Hadi Saei (, born June 10, 1976) is an Iranian councilor and former taekwondo athlete who became the most successful Iranian athlete in Olympic history and the most titled champion in this sport by winning 9 world class titles (two olympic titles in 2004 and 2008, two world championships titles, four world cup titles and one world olympic qualification tournament).
Earlier in his career and in the 2000 Summer Olympics in Sydney, Saei had won the Bronze medal. He was elected as member of City Council of Tehran in 2006 local elections and was reelected in 2013 but lost the 2017 election. He is one of the three most medal winners olympians in the sport of Taekwondo.

Career
He has been practicing Taekwondo since he was six years old. 
Having previously competed in Lightweight (67–72 kg), he is the 1999 World Champion and 2003 World Championship silver medalist. When the Iranian town of Bam was devastated in the 2003 earthquake, Saei put his medals on auction to raise money for the victims.

He has been World Champion in the Tae Kwon Do World Championships two times. Currently, he is a senior at the Iran Physical Education University.

Saei officially ended his career as a Tae Kwon Do athlete on November 8, 2008 (18 Aban 1387).

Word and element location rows

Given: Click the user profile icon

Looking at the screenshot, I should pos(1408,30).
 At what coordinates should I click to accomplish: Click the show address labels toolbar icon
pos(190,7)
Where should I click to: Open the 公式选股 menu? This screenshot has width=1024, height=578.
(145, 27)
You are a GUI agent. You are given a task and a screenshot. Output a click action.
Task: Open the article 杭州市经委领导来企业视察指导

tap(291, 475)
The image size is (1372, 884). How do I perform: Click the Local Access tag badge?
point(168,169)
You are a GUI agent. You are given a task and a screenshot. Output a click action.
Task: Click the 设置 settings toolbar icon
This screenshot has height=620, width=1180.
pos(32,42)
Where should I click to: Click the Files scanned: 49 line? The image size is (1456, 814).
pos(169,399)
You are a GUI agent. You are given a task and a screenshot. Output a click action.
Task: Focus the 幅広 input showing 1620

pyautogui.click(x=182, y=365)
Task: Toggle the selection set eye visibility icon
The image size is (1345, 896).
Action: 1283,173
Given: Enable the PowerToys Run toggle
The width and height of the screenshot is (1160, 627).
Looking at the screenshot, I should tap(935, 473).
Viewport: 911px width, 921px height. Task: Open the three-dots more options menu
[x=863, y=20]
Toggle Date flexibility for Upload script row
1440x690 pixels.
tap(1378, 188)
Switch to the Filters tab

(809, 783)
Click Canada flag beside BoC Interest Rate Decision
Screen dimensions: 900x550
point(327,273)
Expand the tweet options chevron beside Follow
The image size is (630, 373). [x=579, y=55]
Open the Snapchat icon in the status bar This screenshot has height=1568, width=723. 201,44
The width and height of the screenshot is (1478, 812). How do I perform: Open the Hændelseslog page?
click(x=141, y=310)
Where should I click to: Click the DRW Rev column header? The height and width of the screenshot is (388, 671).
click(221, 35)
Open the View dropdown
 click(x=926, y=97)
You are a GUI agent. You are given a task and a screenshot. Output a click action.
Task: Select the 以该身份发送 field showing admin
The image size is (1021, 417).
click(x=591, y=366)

(Job): Transcribe everything in the passage about Hadi Saei from "Earlier in his" down to "(18 Aban 1387).". Rely on the passage about Hadi Saei and nothing else.

(Result of this task):
Earlier in his career and in the 2000 Summer Olympics in Sydney, Saei had won the Bronze medal. He was elected as member of City Council of Tehran in 2006 local elections and was reelected in 2013 but lost the 2017 election. He is one of the three most medal winners olympians in the sport of Taekwondo.

Career
He has been practicing Taekwondo since he was six years old. 
Having previously competed in Lightweight (67–72 kg), he is the 1999 World Champion and 2003 World Championship silver medalist. When the Iranian town of Bam was devastated in the 2003 earthquake, Saei put his medals on auction to raise money for the victims.

He has been World Champion in the Tae Kwon Do World Championships two times. Currently, he is a senior at the Iran Physical Education University.

Saei officially ended his career as a Tae Kwon Do athlete on November 8, 2008 (18 Aban 1387).